Working with GNU Parallel on Blue Crab Using a Single Node

Downloads

example_lapack.py

example_lapack.job

If you are on MARCC Blue Crab, right click to copy link location and wget <paste link> to obtain the file.

Introduction

This is a small self-contained document to help users consider distributing their ‘independent’ tasks on MARCC systems, by submitting single node job with multiple multithreaded jobs.  This is document is especially useful for users needing to work with many small job steps and managing the complexity of parameterized variable studies.

While job arrays can also work, this method is suitable for making the best use of your allocation, as all studies are performed on the same node, improving the reliability for all jobs to complete successfully.  Often, with job arrays, some jobs will need re-submits due to compute node failures or file I/O problems at the time of submission.  Also, job arrays can perform across a wider span of time since you are asking the scheduler to manage when they are submitted, which all depends on the availability of resources on Blue Crab.

GNU Parallel has a powerful feature to ‘resume’ jobs that have failed using the combined --joblog and --resume features together, so this means that jobs that have not completed can be resubmitted, simply by resubmitting your script! That is convenient. In re-testing of jobs, do not forget to delete your completedlogs/runtask.log because you’ve indicated to GNU parallel that your jobs are all complete.

Note to external readers: on our SLURM configuration we use TaskPlugin = task/affinity. This tutorial has not been tested with TaskPlugin = task/cgroup.

A Sample Code

Here’s an example Python script example_lapack.py to solve a randomly generated matrix A and vector v using LU factorization with MKL libraries.  Using a square matrix of size 10000, it typically takes about 4.3 seconds on a Broadwell compute node on Blue Crab using 24 MKL threads.  Let’s use this script to perform a study on varying matrix size, from 1K to 10K in steps of 1K for a total of 10 steps using 6 MKL threads for each case.
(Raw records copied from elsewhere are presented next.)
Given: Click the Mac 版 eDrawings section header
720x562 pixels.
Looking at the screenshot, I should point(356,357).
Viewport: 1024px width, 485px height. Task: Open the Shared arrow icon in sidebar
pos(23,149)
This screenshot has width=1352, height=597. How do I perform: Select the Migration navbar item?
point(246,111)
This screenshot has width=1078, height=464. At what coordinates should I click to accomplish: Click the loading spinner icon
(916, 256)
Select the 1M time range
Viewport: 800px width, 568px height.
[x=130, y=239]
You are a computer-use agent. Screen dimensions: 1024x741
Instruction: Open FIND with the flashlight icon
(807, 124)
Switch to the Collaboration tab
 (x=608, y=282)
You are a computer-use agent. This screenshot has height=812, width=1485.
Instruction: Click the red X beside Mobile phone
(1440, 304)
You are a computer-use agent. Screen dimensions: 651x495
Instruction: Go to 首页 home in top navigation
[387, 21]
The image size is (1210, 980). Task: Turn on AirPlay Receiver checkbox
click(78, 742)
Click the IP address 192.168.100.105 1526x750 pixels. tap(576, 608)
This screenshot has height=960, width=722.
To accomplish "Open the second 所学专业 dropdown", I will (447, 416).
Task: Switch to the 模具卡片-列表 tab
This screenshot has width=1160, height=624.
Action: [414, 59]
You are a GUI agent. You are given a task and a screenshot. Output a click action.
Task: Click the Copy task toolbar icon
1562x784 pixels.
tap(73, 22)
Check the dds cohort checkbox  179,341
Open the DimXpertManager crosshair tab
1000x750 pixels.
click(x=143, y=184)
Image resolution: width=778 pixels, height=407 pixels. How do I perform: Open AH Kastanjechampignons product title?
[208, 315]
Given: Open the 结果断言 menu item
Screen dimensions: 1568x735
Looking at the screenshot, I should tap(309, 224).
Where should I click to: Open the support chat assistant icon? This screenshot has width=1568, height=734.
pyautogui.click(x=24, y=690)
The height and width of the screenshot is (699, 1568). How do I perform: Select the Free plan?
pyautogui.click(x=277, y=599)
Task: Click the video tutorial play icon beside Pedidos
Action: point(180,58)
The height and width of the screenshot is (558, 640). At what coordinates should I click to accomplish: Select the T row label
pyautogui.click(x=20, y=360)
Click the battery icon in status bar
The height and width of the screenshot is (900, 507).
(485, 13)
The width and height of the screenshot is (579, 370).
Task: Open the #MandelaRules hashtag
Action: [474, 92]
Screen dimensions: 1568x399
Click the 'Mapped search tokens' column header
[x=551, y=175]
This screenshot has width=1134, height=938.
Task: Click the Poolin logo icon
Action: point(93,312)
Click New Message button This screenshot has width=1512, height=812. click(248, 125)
The program called after loading a suitable Anaconda Python (has ‘MKL’ library and support) would then be:

python example_lapack.py <size> <threads>

If everything looks good you will output like

Solved a matrix of size: 10000 using 24 threads.
Relative Error: 1.00001308209e-10
--- Random Matrix Generation Time: 1.58166694641 seconds ---
---                 Solution Time: 4.37026000023 seconds ---
"""
Running LAPACK with Anaconda Python
Copyright 2016 Ohio Supercomputer Center (OSC)
Copyright 2017 Maryland Advanced Research Computing Center (MARCC)

Attributions:
This example was inspired by
    "Numerical Computing with Modern Fortran" (SIAM, 2013) by Hanson & Hopkins

"""
#!/cm/shared/apps/anaconda2/4.4.0/bin/python
# global imports for example_lapack.py
from __future__ import print_function
import argparse
import sys
import time
import logging
import numpy as np

try:
    import mkl
except ImportError:
    raise ImportError('This version of Python does not have "mkl", load with ' +
                      '"module load python/2.7-anaconda"')

try:
    from scipy.linalg.lapack import dgetrf, dgetrs
    from scipy.linalg.blas import dnrm2, dgemv
except ImportError:
    raise ImportError('This version of Python does not have access to a' +
                      'lower-level lapack/blas routine.')

def main():
    """
    This example computes the following;
        1. Random number generation to fill a matrix 'a' of dimension nxn and
        also for a matrix 'y' of dimension n
        2. Pre-solve a*y = b so that we
        have 'b'.  This uses dgemv.
        3. Perform LU factorization (dgetrf) on dense matrix 'a' and store
        matrix and pivots in 'lu' and 'piv'
        4. Solve for x given 'lu' and 'piv' arrays (dgetrs)
        5. Compute L2 norm of the difference between solution and known vectors
        divided by L2 normed to the known y.  This is to provide a single point
        measure of the relative error.

    Inputs: dimension of n

    Error checks: NONE currently
    """

    # log and send it to stderr.
    logging.basicConfig(level=logging.INFO)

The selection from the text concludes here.